▶ **About this exercise**: Each entry must be duplicated precisely, with nothing left out.

▶ **Saved data entries**:
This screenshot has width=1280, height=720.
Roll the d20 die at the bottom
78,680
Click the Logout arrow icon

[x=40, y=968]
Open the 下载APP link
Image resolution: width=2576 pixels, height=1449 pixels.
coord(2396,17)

▶ **Finished exercise**:
This screenshot has width=1280, height=720.
Roll the d20 die at the bottom
78,680
Click the Logout arrow icon

[x=40, y=968]
Open the 下载APP link
Image resolution: width=2576 pixels, height=1449 pixels.
coord(2396,17)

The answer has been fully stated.